L’aula del Senato ha approvato la risoluzione Pd-Pdl-Sc-Autonomie allo schema di decreto legislativo che modifica il decreto su Roma Capitale. Il M5S si è astenuto e la Lega ha votato contro. Il testo è passato con 193 sì, 12 no e 46 astenuti. Con la risoluzione approvata dal Senato, si dice sì di fatto ad alcune modifiche che il governo ha voluto introdurre al testo messo a punto dalla Bicameralina per il Federalismo. «La schiacciante maggioranza che si è espressa a Palazzo Madama lascia ben sperare in una rapida approvazione alla Camera e in una stesura definitiva del Consiglio dei Ministri», ha detto il sindaco di Roma, Gianni Alemanno. «Il mio auspicio è che l’iter del decreto si concluda il prima possibile.
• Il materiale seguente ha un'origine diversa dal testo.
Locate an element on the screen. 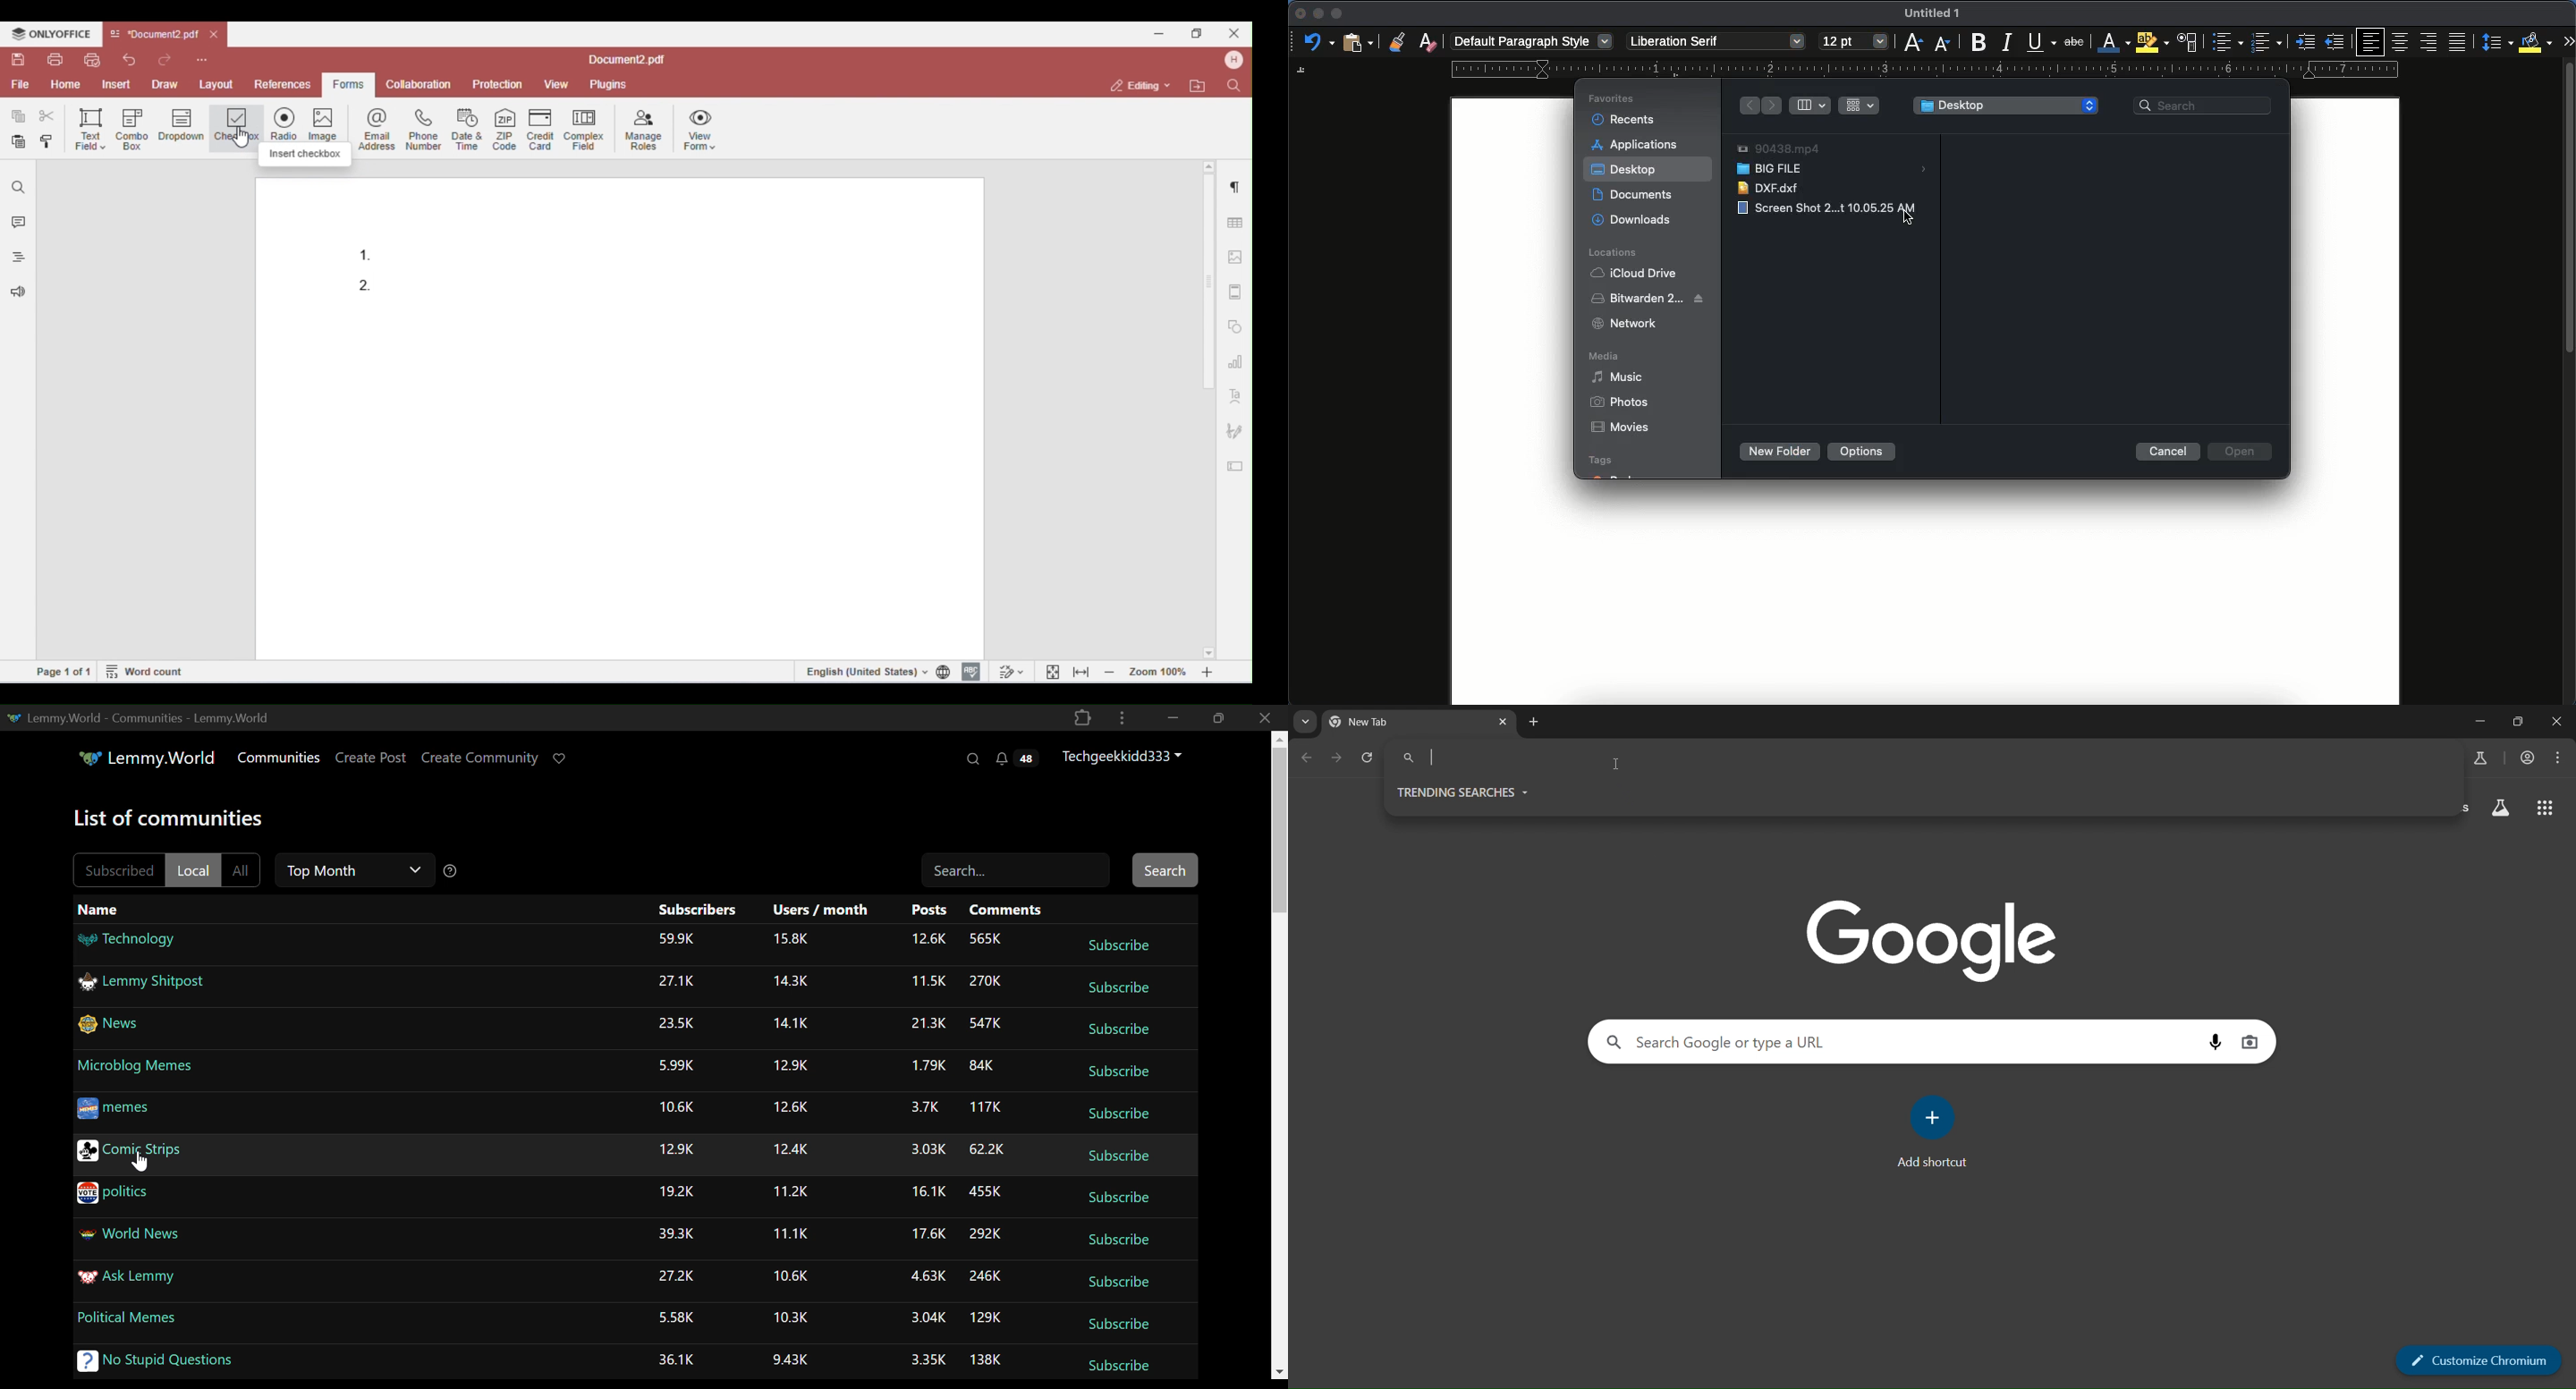 The image size is (2576, 1400). guide is located at coordinates (1924, 70).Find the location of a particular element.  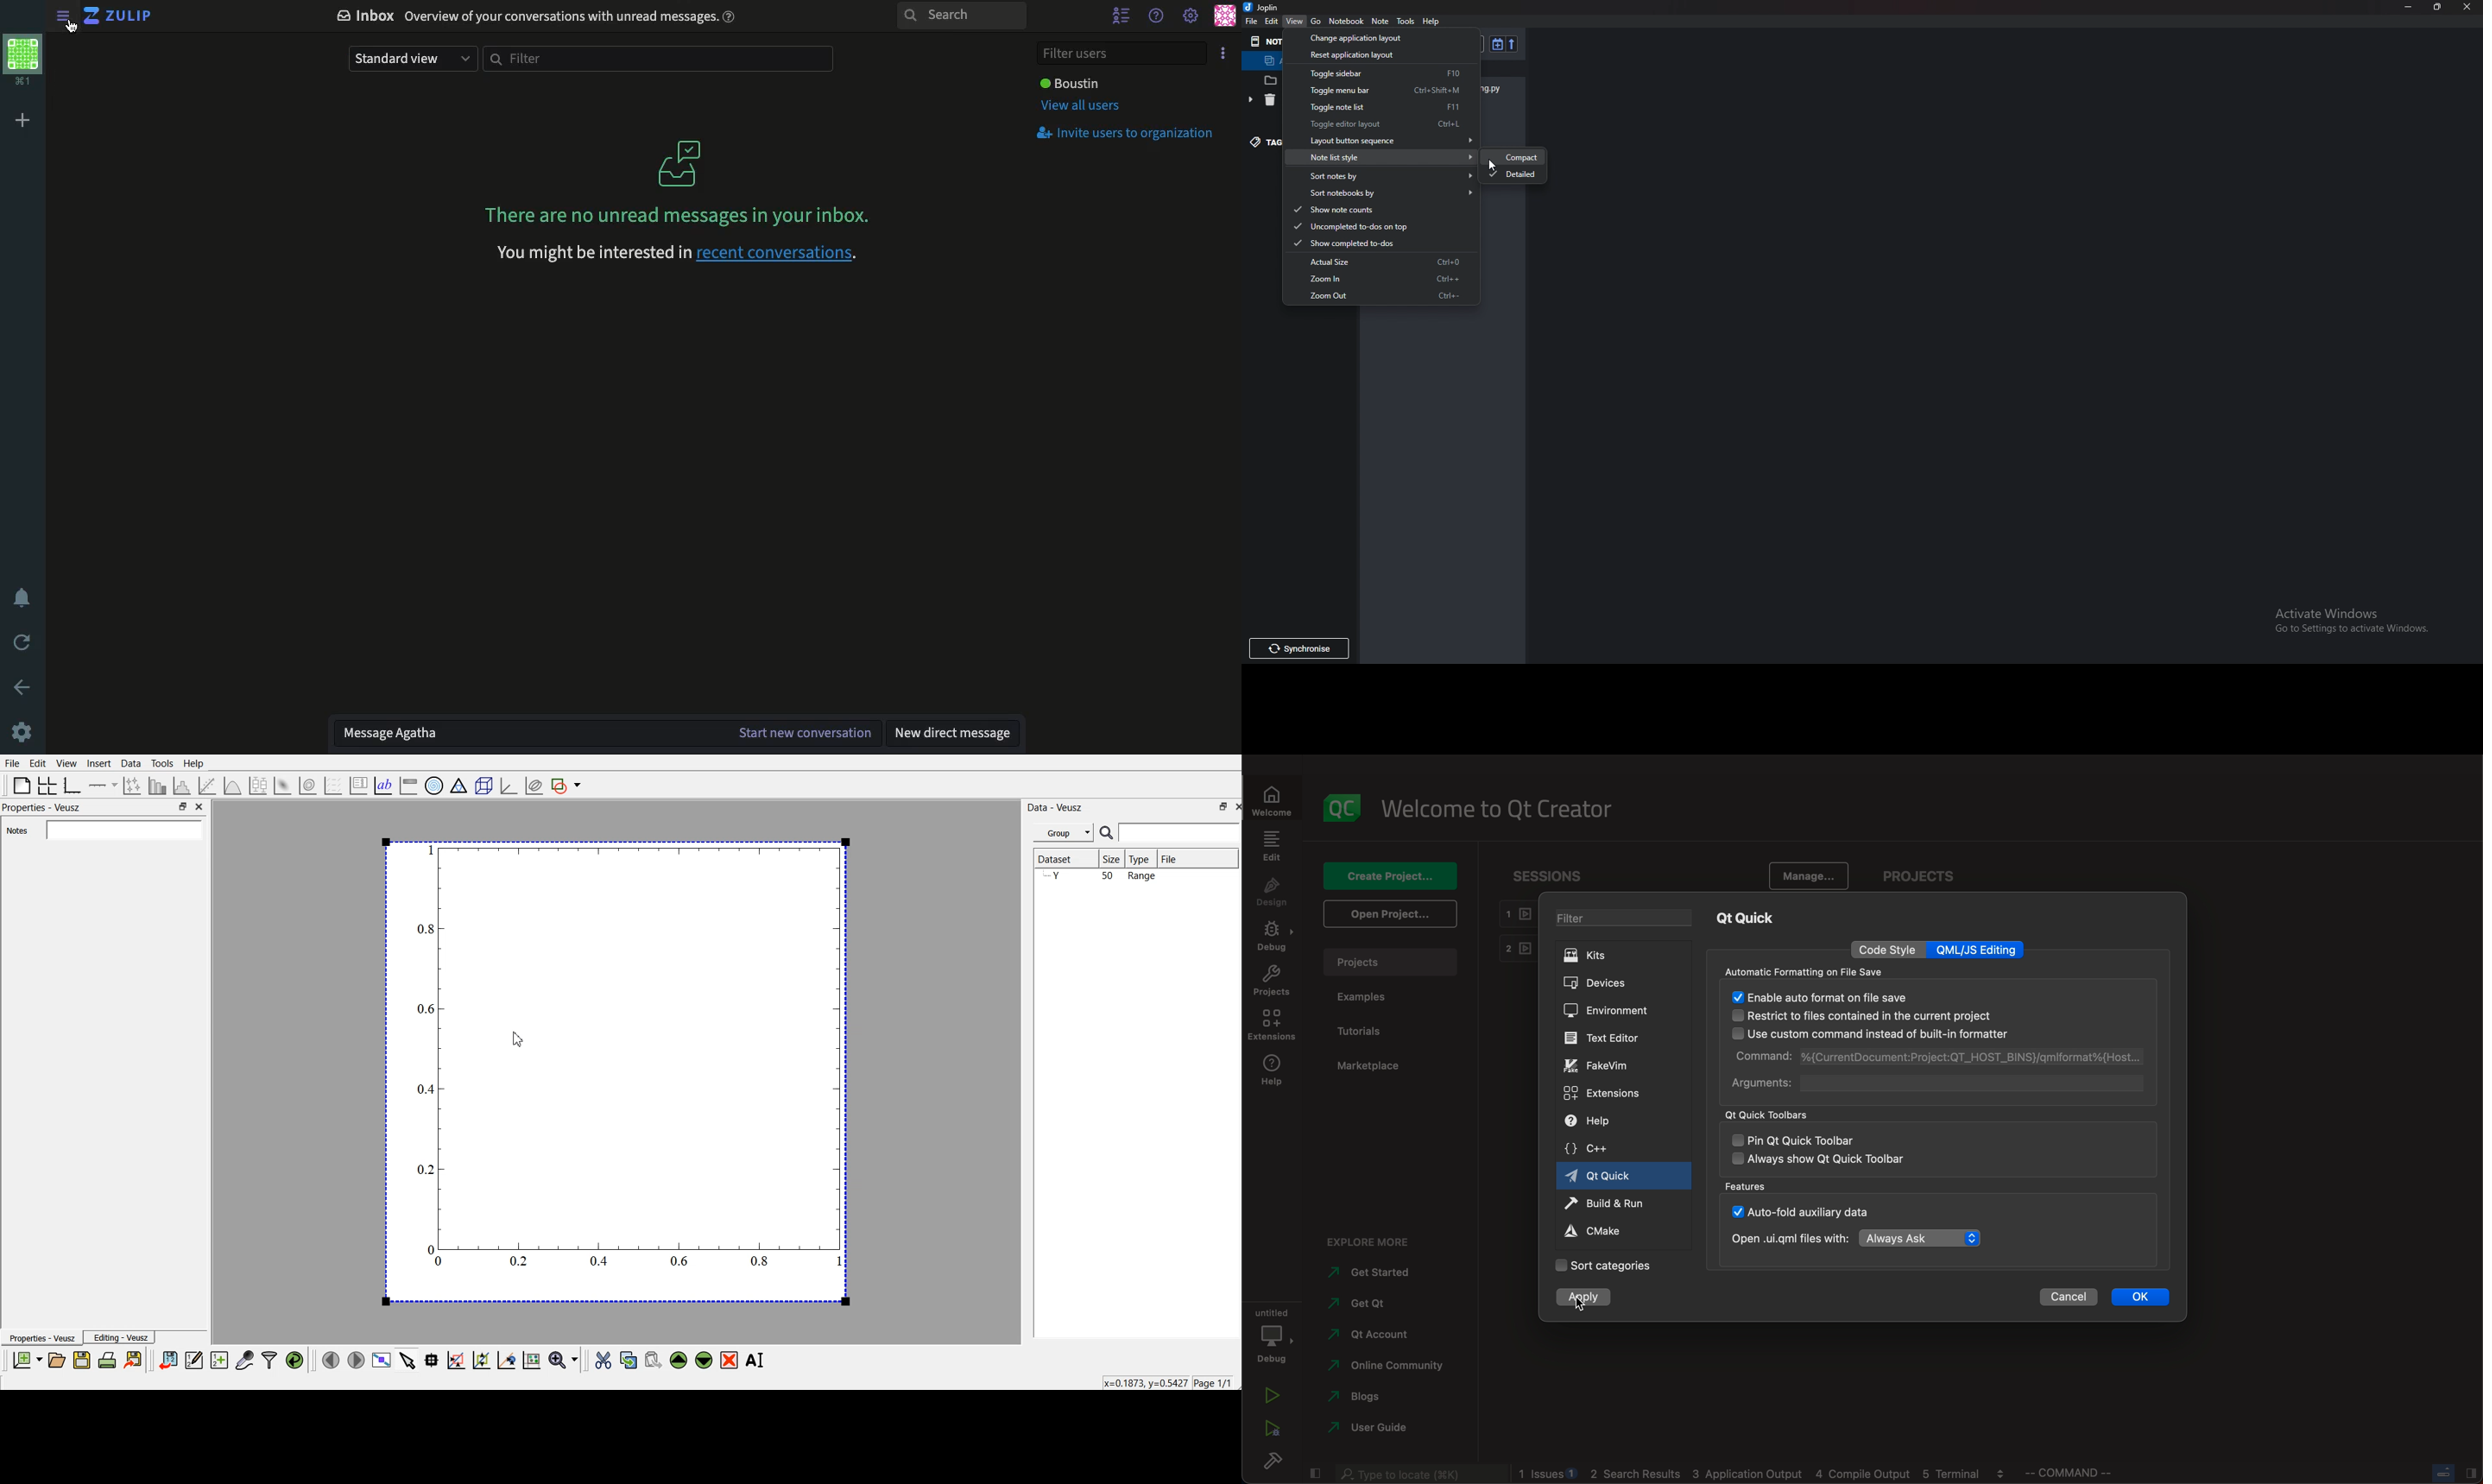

Così finalmente il sindaco di Roma avrà poteri speciali in materia di traffico e mobilità, mentre per Roma verrà stabilito il trasferimento diretto dei fondi del trasporto pubblico. Gli investimenti del programma di Roma Capitale – ha concluso Alemanno – potranno essere gestiti con una normativa più agile che coinvolgerà Regione, Cipe e Campidoglio». Il fatto stravagante – ha detto a sua volta il senatore del Pdl, Andrea Augello – «è che il Movimento 5 Stelle non ha detto una parola né a favore né contro. In compenso al momento della votazione della nostra risoluzione, quella favorevole al governo, i grillini si sono astenuti. E al Senato l’astensione equivale al voto contrario. Difficile capire perché lo abbiano fatto. Si può scegliere tra ignavia, timidezza, inconsapevolezza della materia all’ordine del giorno, oppure semplice inimicizia per Roma. Di fatto non mi pare politicamente corretto su un tema di questa rilevanza non fornire neppure una buona motivazione al voto di astensione».